### Data extracted from a collection:
********
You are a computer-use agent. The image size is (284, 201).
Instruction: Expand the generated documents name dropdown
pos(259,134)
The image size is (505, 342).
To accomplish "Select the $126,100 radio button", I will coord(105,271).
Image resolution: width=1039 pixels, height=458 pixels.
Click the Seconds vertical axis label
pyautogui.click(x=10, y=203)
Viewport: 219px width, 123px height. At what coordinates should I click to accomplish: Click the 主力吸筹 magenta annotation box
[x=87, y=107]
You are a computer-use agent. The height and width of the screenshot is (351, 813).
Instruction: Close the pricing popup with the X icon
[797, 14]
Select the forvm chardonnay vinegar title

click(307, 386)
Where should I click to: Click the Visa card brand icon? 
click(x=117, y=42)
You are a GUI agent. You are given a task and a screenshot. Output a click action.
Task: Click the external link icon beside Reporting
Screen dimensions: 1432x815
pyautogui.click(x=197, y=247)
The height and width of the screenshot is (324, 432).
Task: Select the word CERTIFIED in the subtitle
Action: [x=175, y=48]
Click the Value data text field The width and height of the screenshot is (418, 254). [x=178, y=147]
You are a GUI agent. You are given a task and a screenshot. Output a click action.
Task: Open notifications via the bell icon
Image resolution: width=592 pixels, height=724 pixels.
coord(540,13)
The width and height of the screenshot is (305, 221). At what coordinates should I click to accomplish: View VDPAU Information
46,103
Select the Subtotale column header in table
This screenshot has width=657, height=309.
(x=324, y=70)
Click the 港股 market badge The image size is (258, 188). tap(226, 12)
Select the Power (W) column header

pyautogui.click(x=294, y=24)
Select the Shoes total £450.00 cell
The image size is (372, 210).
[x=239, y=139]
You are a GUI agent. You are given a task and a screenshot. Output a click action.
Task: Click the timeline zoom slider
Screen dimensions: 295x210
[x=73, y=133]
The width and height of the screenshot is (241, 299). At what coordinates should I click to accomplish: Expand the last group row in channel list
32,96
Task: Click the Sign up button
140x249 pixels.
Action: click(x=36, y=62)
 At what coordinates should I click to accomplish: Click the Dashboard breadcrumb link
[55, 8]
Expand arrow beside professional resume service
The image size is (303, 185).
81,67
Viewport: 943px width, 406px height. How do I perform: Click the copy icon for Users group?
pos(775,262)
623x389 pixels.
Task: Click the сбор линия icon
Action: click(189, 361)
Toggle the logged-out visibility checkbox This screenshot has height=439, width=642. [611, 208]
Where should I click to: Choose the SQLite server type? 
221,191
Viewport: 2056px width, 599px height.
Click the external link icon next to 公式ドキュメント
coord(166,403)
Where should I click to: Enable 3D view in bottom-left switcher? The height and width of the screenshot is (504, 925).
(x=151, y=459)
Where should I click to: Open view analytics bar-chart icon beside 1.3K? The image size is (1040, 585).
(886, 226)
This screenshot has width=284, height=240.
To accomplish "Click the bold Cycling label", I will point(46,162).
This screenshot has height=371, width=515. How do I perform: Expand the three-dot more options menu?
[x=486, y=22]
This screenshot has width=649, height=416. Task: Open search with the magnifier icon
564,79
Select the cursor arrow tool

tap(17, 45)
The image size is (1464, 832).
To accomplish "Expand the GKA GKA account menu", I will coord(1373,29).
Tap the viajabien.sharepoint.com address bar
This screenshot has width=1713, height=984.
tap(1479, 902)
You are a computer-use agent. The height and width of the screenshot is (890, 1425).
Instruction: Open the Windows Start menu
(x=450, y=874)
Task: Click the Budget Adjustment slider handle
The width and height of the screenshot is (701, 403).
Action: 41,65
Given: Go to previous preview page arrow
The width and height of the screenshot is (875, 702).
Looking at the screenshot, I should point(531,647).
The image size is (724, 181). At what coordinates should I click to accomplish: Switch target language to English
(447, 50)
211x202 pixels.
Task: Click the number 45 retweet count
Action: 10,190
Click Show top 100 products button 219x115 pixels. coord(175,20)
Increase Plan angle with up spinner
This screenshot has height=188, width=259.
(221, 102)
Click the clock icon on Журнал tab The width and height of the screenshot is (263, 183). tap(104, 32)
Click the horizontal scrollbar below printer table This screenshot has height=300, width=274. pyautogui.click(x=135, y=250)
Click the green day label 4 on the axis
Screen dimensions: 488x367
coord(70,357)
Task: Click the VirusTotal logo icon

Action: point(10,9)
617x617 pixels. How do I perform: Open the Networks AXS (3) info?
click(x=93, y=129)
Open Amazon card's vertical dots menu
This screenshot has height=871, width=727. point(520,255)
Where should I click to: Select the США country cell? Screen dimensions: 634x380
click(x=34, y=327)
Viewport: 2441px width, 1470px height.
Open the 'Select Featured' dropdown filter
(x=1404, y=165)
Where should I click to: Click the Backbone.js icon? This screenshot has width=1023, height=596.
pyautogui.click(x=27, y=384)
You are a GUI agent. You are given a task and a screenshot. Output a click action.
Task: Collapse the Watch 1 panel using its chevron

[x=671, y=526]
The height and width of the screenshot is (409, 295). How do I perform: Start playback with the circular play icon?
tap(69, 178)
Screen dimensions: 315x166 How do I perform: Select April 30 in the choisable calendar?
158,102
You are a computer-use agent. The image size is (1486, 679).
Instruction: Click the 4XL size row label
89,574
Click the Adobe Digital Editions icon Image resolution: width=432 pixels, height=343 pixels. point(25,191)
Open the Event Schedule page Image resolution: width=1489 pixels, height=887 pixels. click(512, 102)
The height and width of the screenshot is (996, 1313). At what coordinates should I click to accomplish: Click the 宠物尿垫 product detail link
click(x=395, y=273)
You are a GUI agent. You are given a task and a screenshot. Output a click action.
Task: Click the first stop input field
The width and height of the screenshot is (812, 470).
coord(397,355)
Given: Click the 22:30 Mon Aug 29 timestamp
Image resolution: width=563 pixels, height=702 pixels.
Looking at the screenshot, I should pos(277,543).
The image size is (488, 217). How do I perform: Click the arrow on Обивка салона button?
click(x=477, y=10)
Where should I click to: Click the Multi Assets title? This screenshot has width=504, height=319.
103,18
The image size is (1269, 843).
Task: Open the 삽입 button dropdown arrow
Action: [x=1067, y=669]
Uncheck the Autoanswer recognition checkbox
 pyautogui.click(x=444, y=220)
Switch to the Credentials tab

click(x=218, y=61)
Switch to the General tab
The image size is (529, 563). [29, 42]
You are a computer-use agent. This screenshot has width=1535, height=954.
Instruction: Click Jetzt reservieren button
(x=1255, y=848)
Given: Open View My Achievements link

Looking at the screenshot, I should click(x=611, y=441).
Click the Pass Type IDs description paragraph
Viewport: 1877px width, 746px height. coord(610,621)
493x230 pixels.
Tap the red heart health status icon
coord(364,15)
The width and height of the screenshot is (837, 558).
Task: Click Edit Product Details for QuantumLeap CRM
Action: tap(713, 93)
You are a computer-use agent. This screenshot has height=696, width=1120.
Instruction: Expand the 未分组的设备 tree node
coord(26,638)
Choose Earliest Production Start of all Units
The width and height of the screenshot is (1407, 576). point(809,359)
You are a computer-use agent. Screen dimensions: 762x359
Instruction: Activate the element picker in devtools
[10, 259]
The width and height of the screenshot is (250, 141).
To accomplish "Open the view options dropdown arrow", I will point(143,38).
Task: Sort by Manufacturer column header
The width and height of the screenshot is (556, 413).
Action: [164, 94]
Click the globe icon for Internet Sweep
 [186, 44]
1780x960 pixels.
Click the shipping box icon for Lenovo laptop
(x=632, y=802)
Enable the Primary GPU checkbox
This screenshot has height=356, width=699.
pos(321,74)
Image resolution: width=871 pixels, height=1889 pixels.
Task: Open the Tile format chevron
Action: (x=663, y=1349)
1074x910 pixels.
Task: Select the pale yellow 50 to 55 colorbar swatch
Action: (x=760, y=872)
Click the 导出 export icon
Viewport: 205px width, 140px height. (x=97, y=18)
********
### Task brief:
Transcribe every record above word for word.

### Written response:
You are a computer-use agent. The image size is (284, 201).
Instruction: Expand the generated documents name dropdown
pos(259,134)
The image size is (505, 342).
To accomplish "Select the $126,100 radio button", I will coord(105,271).
Image resolution: width=1039 pixels, height=458 pixels.
Click the Seconds vertical axis label
pyautogui.click(x=10, y=203)
Viewport: 219px width, 123px height. At what coordinates should I click to accomplish: Click the 主力吸筹 magenta annotation box
[x=87, y=107]
You are a computer-use agent. The height and width of the screenshot is (351, 813).
Instruction: Close the pricing popup with the X icon
[797, 14]
Select the forvm chardonnay vinegar title

click(307, 386)
Where should I click to: Click the Visa card brand icon? 
click(x=117, y=42)
You are a GUI agent. You are given a task and a screenshot. Output a click action.
Task: Click the external link icon beside Reporting
Screen dimensions: 1432x815
pyautogui.click(x=197, y=247)
The height and width of the screenshot is (324, 432).
Task: Select the word CERTIFIED in the subtitle
Action: [x=175, y=48]
Click the Value data text field The width and height of the screenshot is (418, 254). [x=178, y=147]
You are a GUI agent. You are given a task and a screenshot. Output a click action.
Task: Open notifications via the bell icon
Image resolution: width=592 pixels, height=724 pixels.
coord(540,13)
The width and height of the screenshot is (305, 221). At what coordinates should I click to accomplish: View VDPAU Information
46,103
Select the Subtotale column header in table
This screenshot has width=657, height=309.
(x=324, y=70)
Click the 港股 market badge The image size is (258, 188). tap(226, 12)
Select the Power (W) column header

pyautogui.click(x=294, y=24)
Select the Shoes total £450.00 cell
The image size is (372, 210).
[x=239, y=139]
You are a GUI agent. You are given a task and a screenshot. Output a click action.
Task: Click the timeline zoom slider
Screen dimensions: 295x210
[x=73, y=133]
The width and height of the screenshot is (241, 299). At what coordinates should I click to accomplish: Expand the last group row in channel list
32,96
Task: Click the Sign up button
140x249 pixels.
Action: click(x=36, y=62)
 At what coordinates should I click to accomplish: Click the Dashboard breadcrumb link
[55, 8]
Expand arrow beside professional resume service
The image size is (303, 185).
81,67
Viewport: 943px width, 406px height. How do I perform: Click the copy icon for Users group?
pos(775,262)
623x389 pixels.
Task: Click the сбор линия icon
Action: click(189, 361)
Toggle the logged-out visibility checkbox This screenshot has height=439, width=642. [611, 208]
Where should I click to: Choose the SQLite server type? 
221,191
Viewport: 2056px width, 599px height.
Click the external link icon next to 公式ドキュメント
coord(166,403)
Where should I click to: Enable 3D view in bottom-left switcher? The height and width of the screenshot is (504, 925).
(x=151, y=459)
Where should I click to: Open view analytics bar-chart icon beside 1.3K? The image size is (1040, 585).
(886, 226)
This screenshot has width=284, height=240.
To accomplish "Click the bold Cycling label", I will point(46,162).
This screenshot has height=371, width=515. How do I perform: Expand the three-dot more options menu?
[x=486, y=22]
This screenshot has width=649, height=416. Task: Open search with the magnifier icon
564,79
Select the cursor arrow tool

tap(17, 45)
The image size is (1464, 832).
To accomplish "Expand the GKA GKA account menu", I will coord(1373,29).
Tap the viajabien.sharepoint.com address bar
This screenshot has width=1713, height=984.
tap(1479, 902)
You are a computer-use agent. The height and width of the screenshot is (890, 1425).
Instruction: Open the Windows Start menu
(x=450, y=874)
Task: Click the Budget Adjustment slider handle
The width and height of the screenshot is (701, 403).
Action: 41,65
Given: Go to previous preview page arrow
The width and height of the screenshot is (875, 702).
Looking at the screenshot, I should point(531,647).
The image size is (724, 181). At what coordinates should I click to accomplish: Switch target language to English
(447, 50)
211x202 pixels.
Task: Click the number 45 retweet count
Action: 10,190
Click Show top 100 products button 219x115 pixels. coord(175,20)
Increase Plan angle with up spinner
This screenshot has height=188, width=259.
(221, 102)
Click the clock icon on Журнал tab The width and height of the screenshot is (263, 183). tap(104, 32)
Click the horizontal scrollbar below printer table This screenshot has height=300, width=274. pyautogui.click(x=135, y=250)
Click the green day label 4 on the axis
Screen dimensions: 488x367
coord(70,357)
Task: Click the VirusTotal logo icon

Action: point(10,9)
617x617 pixels. How do I perform: Open the Networks AXS (3) info?
click(x=93, y=129)
Open Amazon card's vertical dots menu
This screenshot has height=871, width=727. point(520,255)
Where should I click to: Select the США country cell? Screen dimensions: 634x380
click(x=34, y=327)
Viewport: 2441px width, 1470px height.
Open the 'Select Featured' dropdown filter
(x=1404, y=165)
Where should I click to: Click the Backbone.js icon? This screenshot has width=1023, height=596.
pyautogui.click(x=27, y=384)
You are a GUI agent. You are given a task and a screenshot. Output a click action.
Task: Collapse the Watch 1 panel using its chevron

[x=671, y=526]
The height and width of the screenshot is (409, 295). How do I perform: Start playback with the circular play icon?
tap(69, 178)
Screen dimensions: 315x166 How do I perform: Select April 30 in the choisable calendar?
158,102
You are a computer-use agent. The image size is (1486, 679).
Instruction: Click the 4XL size row label
89,574
Click the Adobe Digital Editions icon Image resolution: width=432 pixels, height=343 pixels. point(25,191)
Open the Event Schedule page Image resolution: width=1489 pixels, height=887 pixels. click(512, 102)
The height and width of the screenshot is (996, 1313). At what coordinates should I click to accomplish: Click the 宠物尿垫 product detail link
click(x=395, y=273)
You are a GUI agent. You are given a task and a screenshot. Output a click action.
Task: Click the first stop input field
The width and height of the screenshot is (812, 470).
coord(397,355)
Given: Click the 22:30 Mon Aug 29 timestamp
Image resolution: width=563 pixels, height=702 pixels.
Looking at the screenshot, I should pos(277,543).
The image size is (488, 217). How do I perform: Click the arrow on Обивка салона button?
click(x=477, y=10)
Where should I click to: Click the Multi Assets title? This screenshot has width=504, height=319.
103,18
The image size is (1269, 843).
Task: Open the 삽입 button dropdown arrow
Action: [x=1067, y=669]
Uncheck the Autoanswer recognition checkbox
 pyautogui.click(x=444, y=220)
Switch to the Credentials tab

click(x=218, y=61)
Switch to the General tab
The image size is (529, 563). [29, 42]
You are a computer-use agent. This screenshot has width=1535, height=954.
Instruction: Click Jetzt reservieren button
(x=1255, y=848)
Given: Open View My Achievements link

Looking at the screenshot, I should click(x=611, y=441).
Click the Pass Type IDs description paragraph
Viewport: 1877px width, 746px height. coord(610,621)
493x230 pixels.
Tap the red heart health status icon
coord(364,15)
The width and height of the screenshot is (837, 558).
Task: Click Edit Product Details for QuantumLeap CRM
Action: tap(713, 93)
You are a computer-use agent. This screenshot has height=696, width=1120.
Instruction: Expand the 未分组的设备 tree node
coord(26,638)
Choose Earliest Production Start of all Units
The width and height of the screenshot is (1407, 576). point(809,359)
You are a computer-use agent. Screen dimensions: 762x359
Instruction: Activate the element picker in devtools
[10, 259]
The width and height of the screenshot is (250, 141).
To accomplish "Open the view options dropdown arrow", I will point(143,38).
Task: Sort by Manufacturer column header
The width and height of the screenshot is (556, 413).
Action: [164, 94]
Click the globe icon for Internet Sweep
 [186, 44]
1780x960 pixels.
Click the shipping box icon for Lenovo laptop
(x=632, y=802)
Enable the Primary GPU checkbox
This screenshot has height=356, width=699.
pos(321,74)
Image resolution: width=871 pixels, height=1889 pixels.
Task: Open the Tile format chevron
Action: (x=663, y=1349)
1074x910 pixels.
Task: Select the pale yellow 50 to 55 colorbar swatch
Action: (x=760, y=872)
Click the 导出 export icon
Viewport: 205px width, 140px height. (x=97, y=18)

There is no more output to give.